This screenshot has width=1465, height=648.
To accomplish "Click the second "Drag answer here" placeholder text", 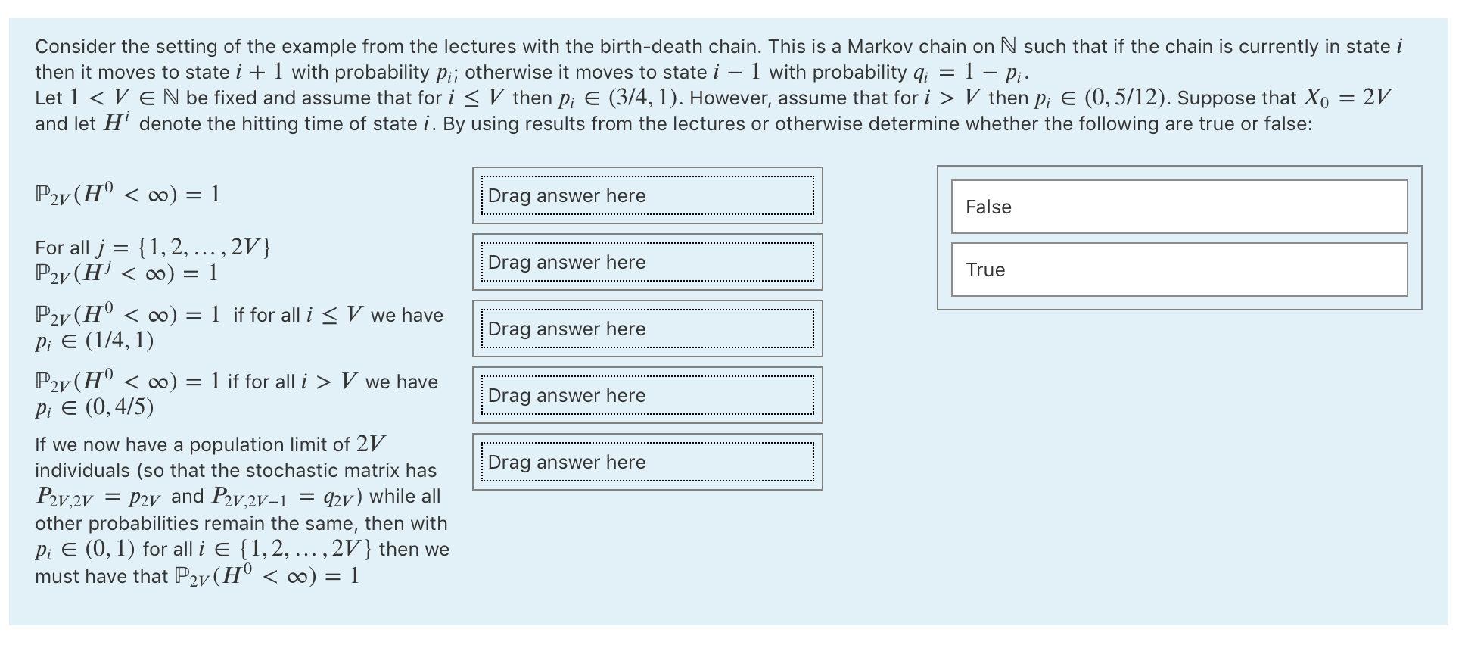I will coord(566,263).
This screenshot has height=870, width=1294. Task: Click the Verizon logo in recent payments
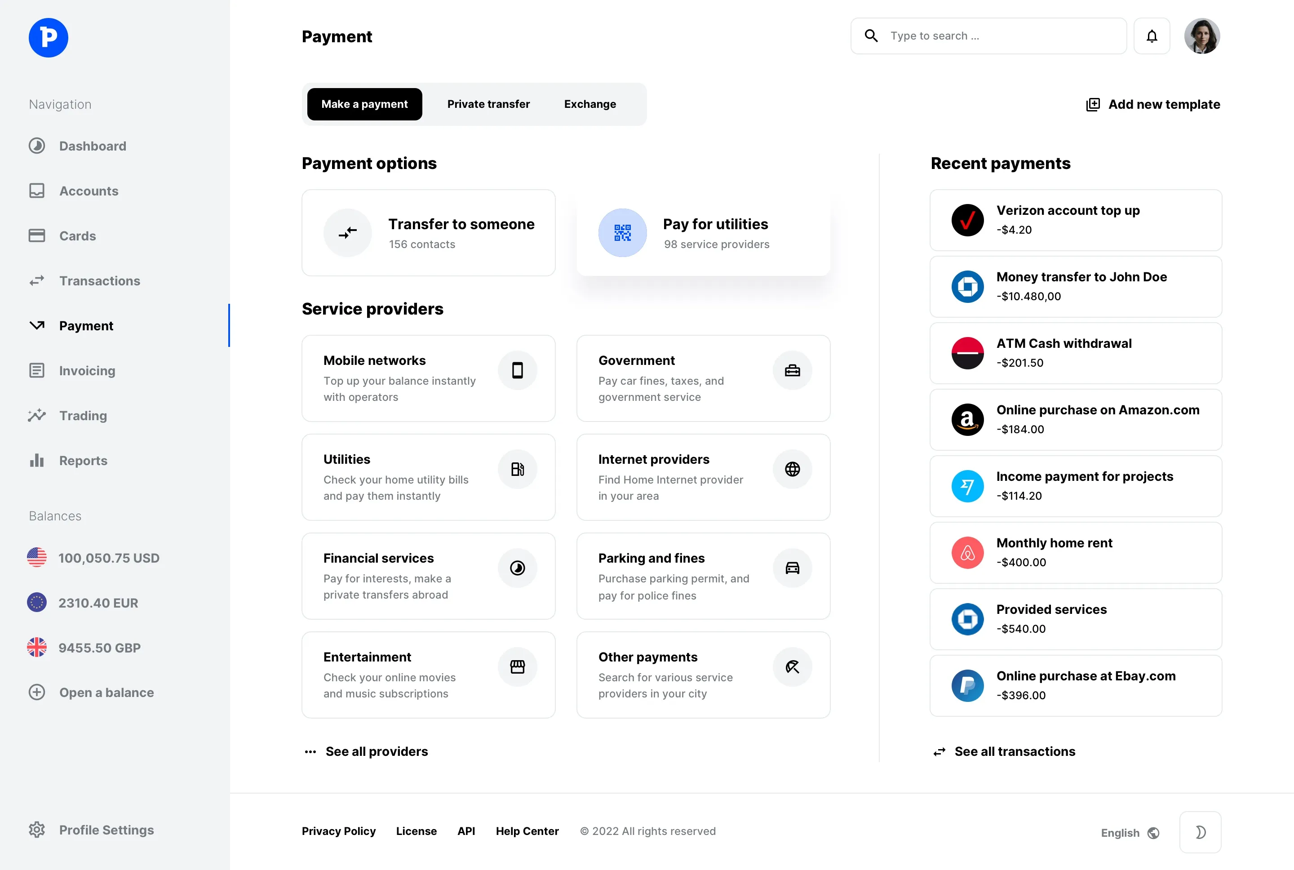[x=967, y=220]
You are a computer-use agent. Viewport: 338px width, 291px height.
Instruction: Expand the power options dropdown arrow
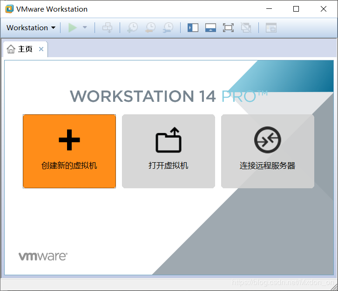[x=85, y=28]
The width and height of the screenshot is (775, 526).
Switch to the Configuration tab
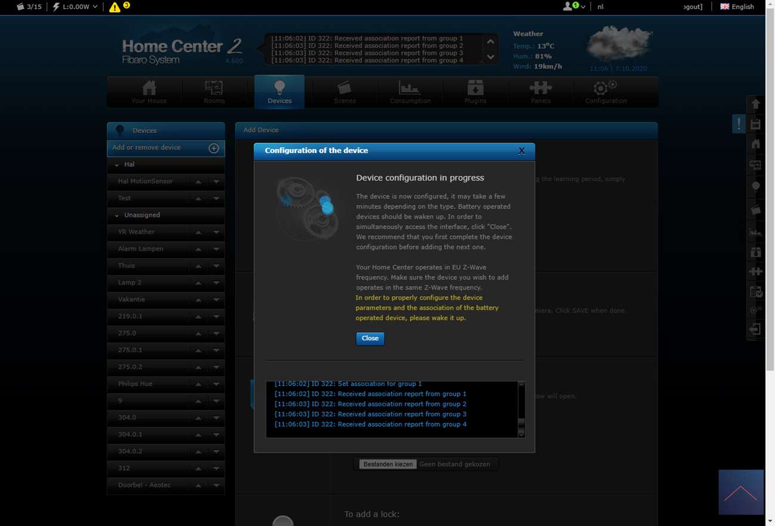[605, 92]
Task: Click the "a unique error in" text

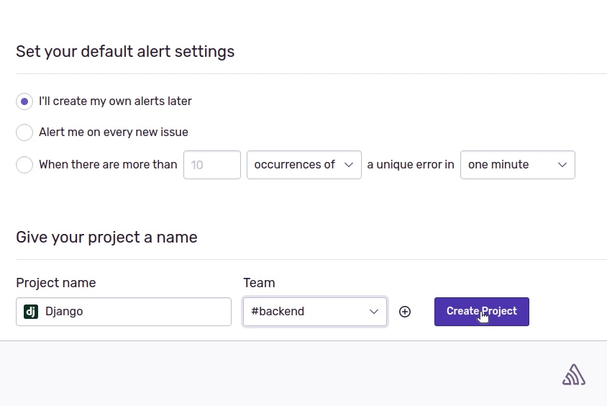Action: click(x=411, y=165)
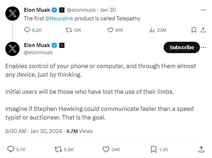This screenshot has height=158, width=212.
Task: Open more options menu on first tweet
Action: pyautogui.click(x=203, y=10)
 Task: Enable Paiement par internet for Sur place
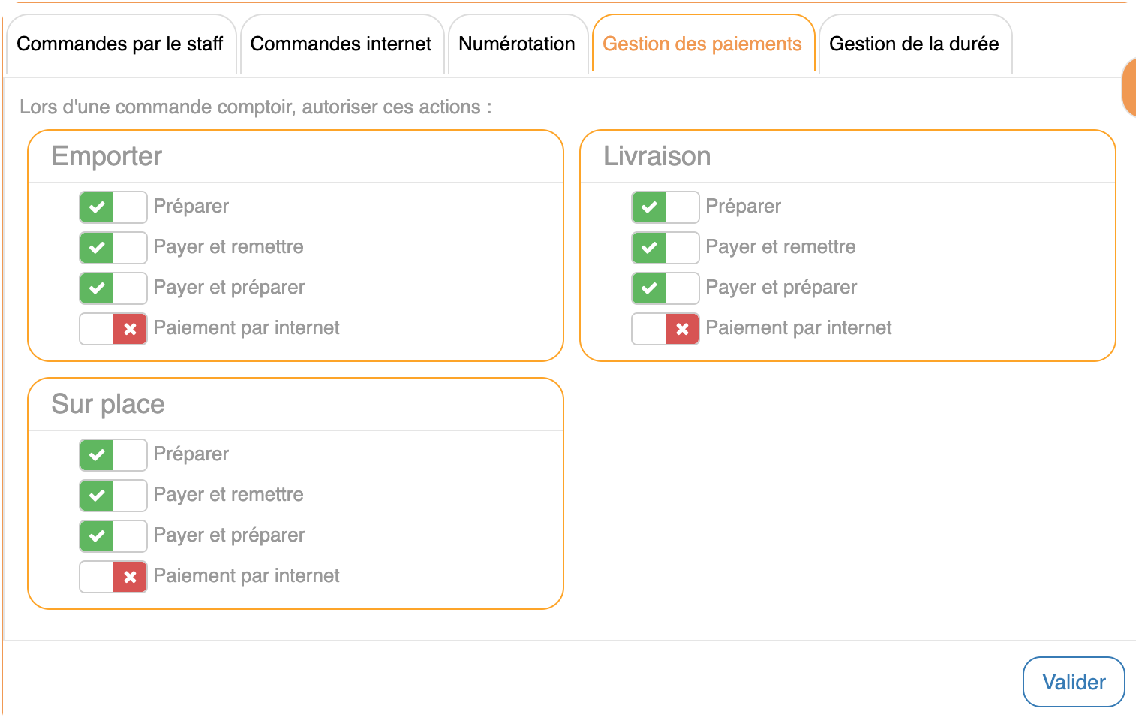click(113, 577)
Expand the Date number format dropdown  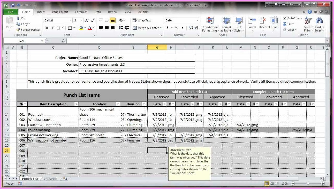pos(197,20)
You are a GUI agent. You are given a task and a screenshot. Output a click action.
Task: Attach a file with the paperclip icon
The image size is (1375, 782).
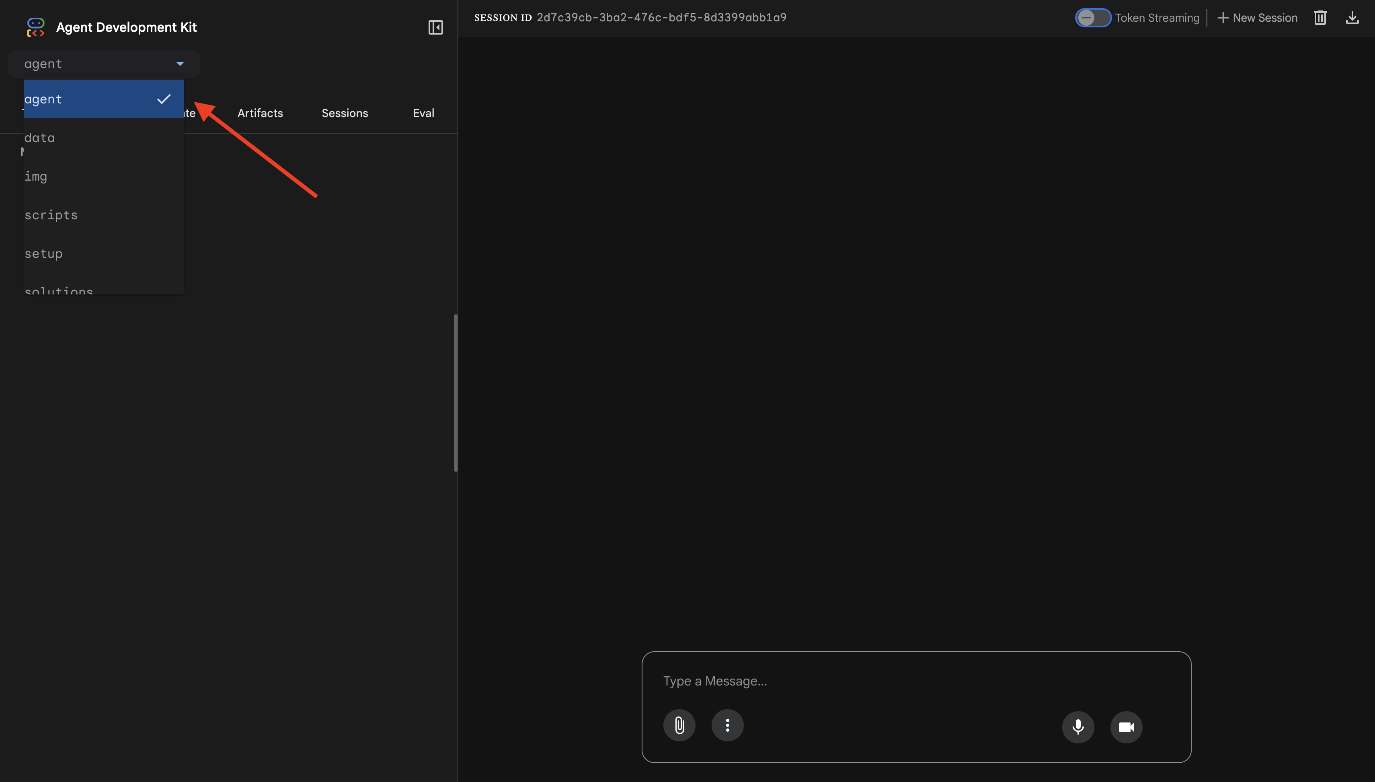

The problem
Pull out every line of the rows above that contains the word "options".

Complete output
Instruction: Expand the power options dropdown arrow
Task: Open more options menu on first tweet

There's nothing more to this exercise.